I hope the Coq community can assist me as I can't figure out how to prove this.

view this post on Zulip Li-yao (Jan 21 2023 at 13:36):

Do you need advance when you already have a solution on line 28?

view this post on Zulip Li-yao (Jan 21 2023 at 13:38):

You can avoid stripOptions by removing the option in the output of fillLeftToRight, and in the bad case just return the empty list because it's not going to be used anyway.

view this post on Zulip Huỳnh Trần Khanh (Jan 21 2023 at 14:31):

You are indeed right. I'll delete the ugly stripOptions by following your suggestion. This is a great idea. The overarching goal is to prove that possibleToFill is equivalent to possibleToFillBool, and I don't have a good proof strategy. I was like, making the advance function could decompose the problem into something simpler, but then again I don't have a concrete plan to attack the subproblem either.

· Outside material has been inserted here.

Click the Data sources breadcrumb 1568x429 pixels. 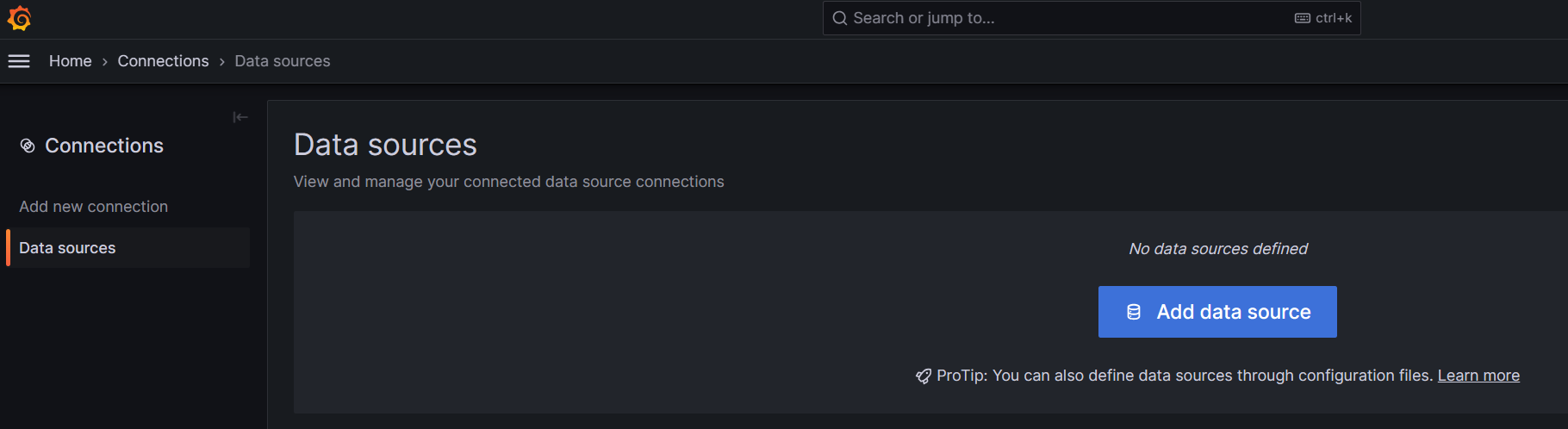[282, 61]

view this post on Zulip Huỳnh Trần Khanh (Jan 21 2023 at 14:32):

The thing is, I don't even need a formal proof. I will code it when I have a good understanding of the problem. If anyone could give me a decent proof strategy, please tell me.

view this post on Zulip Paolo Giarrusso (Jan 21 2023 at 15:28):

FWIW: I'm sure by "regular bracket string" you mean a properly parenthesized string (I'm not correcting, just didn't know that jargon)? So for instance ?( has the right counts but can't be filled in, while (? ?) can be filled in as () () (which your strategy in possibleToFillBool won't find) or as (()) (which your strategy will find)... By "your strategy" I mean toFill := repeat BracketOpen remainingOpenCount ++ repeat BracketClose remainingCloseCount

view this post on Zulip Paolo Giarrusso (Jan 21 2023 at 15:35):

Things you probably already know, just to check: It should already be easy to prove that your boolean function is sound, as long as isBalancedBool decides isBalanced. The large challenge seems completeness, and on paper it seems that should follow from advancingIsAlwaysOk?

view this post on Zulip Paolo Giarrusso (Jan 21 2023 at 15:46):

Informally, it seems this might be total "because" a string is balanced as long as (1) has the same number of open and close parens (2) the "difference" never goes negative, and your strategy minimizes that risk? This makes intuitive sense (but I'm not yet sure how I'd turn that into an actual proof)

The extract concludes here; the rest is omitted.